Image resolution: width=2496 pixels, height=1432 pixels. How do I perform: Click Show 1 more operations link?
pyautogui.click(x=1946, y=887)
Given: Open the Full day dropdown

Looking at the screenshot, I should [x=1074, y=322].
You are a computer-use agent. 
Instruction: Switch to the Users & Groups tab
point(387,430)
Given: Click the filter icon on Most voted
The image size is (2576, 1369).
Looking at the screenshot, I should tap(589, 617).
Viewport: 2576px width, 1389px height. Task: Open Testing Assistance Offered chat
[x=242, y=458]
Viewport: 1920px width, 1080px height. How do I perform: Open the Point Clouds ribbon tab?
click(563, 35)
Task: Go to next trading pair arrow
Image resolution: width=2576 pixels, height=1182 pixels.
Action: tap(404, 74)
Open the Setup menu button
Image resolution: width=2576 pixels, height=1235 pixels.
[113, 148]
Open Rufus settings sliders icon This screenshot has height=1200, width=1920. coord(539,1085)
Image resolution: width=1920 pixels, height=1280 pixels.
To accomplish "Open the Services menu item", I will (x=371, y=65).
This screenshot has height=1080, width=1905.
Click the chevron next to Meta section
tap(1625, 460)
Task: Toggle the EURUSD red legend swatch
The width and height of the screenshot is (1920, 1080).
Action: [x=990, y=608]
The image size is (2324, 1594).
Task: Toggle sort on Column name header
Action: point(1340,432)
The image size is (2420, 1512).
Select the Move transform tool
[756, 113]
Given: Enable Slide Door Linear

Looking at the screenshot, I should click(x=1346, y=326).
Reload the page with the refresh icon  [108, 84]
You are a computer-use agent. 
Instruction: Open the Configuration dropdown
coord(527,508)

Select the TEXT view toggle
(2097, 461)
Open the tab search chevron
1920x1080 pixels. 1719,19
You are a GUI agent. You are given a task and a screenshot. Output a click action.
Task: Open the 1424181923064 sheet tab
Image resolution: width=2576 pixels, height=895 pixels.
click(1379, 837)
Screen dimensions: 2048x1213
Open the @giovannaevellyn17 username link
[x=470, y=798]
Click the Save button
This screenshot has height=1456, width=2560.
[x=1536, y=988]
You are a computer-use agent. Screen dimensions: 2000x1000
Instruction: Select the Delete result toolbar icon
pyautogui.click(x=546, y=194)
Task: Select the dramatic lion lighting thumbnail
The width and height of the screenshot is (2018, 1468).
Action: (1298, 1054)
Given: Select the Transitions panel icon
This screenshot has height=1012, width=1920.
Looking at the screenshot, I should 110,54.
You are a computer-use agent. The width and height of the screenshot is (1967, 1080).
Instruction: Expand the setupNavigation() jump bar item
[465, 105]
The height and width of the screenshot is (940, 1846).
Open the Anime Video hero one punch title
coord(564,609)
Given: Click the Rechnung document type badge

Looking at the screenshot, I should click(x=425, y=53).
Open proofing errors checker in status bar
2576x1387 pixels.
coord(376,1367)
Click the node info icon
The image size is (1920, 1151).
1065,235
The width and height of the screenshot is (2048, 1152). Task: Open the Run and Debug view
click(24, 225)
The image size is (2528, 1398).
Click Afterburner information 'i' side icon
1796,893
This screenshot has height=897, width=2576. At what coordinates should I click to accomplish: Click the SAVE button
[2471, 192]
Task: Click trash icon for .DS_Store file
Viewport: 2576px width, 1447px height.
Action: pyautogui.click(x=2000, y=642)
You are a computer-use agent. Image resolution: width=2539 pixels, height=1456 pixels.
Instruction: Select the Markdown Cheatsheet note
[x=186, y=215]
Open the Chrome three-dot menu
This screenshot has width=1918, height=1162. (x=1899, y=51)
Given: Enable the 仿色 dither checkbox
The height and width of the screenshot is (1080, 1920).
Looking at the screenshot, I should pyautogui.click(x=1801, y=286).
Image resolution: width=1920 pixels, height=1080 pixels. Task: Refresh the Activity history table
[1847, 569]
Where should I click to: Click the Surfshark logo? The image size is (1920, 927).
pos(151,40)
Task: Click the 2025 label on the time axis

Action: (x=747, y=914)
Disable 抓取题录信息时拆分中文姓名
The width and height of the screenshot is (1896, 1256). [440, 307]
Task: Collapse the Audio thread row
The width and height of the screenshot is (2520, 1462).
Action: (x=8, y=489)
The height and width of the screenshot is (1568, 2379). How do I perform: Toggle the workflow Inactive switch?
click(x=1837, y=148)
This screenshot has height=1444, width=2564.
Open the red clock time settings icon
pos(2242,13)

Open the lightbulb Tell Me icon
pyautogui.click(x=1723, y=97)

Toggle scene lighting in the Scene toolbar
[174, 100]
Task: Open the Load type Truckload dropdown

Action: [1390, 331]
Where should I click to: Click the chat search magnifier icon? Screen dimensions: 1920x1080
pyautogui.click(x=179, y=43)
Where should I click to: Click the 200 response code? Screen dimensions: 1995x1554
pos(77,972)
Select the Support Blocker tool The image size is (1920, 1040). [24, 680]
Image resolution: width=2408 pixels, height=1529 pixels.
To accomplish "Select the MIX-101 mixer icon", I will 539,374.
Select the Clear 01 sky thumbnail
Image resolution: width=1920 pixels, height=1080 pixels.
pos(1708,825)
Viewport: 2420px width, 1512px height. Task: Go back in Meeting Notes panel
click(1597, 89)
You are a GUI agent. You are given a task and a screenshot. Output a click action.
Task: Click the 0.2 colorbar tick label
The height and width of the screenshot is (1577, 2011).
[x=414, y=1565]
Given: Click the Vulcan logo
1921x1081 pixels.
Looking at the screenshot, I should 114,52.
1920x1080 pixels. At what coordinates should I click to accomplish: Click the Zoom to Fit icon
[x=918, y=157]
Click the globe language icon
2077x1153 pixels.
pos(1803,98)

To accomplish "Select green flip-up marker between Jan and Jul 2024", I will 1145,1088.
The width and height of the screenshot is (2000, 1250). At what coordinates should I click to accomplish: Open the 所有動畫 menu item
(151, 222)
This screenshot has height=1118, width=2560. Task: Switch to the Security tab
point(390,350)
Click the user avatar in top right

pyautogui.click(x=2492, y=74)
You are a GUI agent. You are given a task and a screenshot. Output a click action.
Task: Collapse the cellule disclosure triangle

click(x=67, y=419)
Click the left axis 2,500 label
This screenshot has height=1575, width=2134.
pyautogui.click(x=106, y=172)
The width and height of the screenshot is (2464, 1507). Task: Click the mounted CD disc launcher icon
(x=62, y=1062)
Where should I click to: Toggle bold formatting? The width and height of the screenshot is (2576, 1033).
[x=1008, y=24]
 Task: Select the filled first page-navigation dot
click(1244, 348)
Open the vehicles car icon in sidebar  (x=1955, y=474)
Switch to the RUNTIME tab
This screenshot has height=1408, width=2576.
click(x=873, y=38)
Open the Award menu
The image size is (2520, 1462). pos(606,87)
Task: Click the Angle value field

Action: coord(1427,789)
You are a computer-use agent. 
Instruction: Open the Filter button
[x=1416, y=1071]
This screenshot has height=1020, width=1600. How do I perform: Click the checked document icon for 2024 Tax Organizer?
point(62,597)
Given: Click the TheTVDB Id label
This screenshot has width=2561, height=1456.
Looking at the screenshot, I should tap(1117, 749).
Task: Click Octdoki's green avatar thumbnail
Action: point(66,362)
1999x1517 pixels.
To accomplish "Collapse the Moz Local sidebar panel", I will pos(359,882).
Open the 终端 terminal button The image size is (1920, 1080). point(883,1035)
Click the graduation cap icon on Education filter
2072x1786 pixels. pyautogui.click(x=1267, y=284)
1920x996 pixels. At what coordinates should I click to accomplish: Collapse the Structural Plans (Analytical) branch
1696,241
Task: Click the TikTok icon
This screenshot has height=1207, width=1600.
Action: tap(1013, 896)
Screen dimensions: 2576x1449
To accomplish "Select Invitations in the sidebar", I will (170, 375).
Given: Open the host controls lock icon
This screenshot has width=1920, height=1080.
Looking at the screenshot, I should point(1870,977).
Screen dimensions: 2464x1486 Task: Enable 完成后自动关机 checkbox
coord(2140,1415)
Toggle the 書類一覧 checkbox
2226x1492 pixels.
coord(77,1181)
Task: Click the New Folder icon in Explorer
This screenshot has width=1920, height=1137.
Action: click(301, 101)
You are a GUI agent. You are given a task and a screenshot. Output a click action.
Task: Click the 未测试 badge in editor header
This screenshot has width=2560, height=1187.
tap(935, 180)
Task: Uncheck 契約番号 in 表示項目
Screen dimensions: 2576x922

> _WHAT YOU WILL DO_
Reprint exactly the lines above that start at the one with "1920x996 pixels. At" and end at the one with "Screen dimensions: 2576x1449", keeping both and adding none.

> _EXERCISE RESULT_
1920x996 pixels. At what coordinates should I click to accomplish: Collapse the Structural Plans (Analytical) branch
1696,241
Task: Click the TikTok icon
This screenshot has height=1207, width=1600.
Action: tap(1013, 896)
Screen dimensions: 2576x1449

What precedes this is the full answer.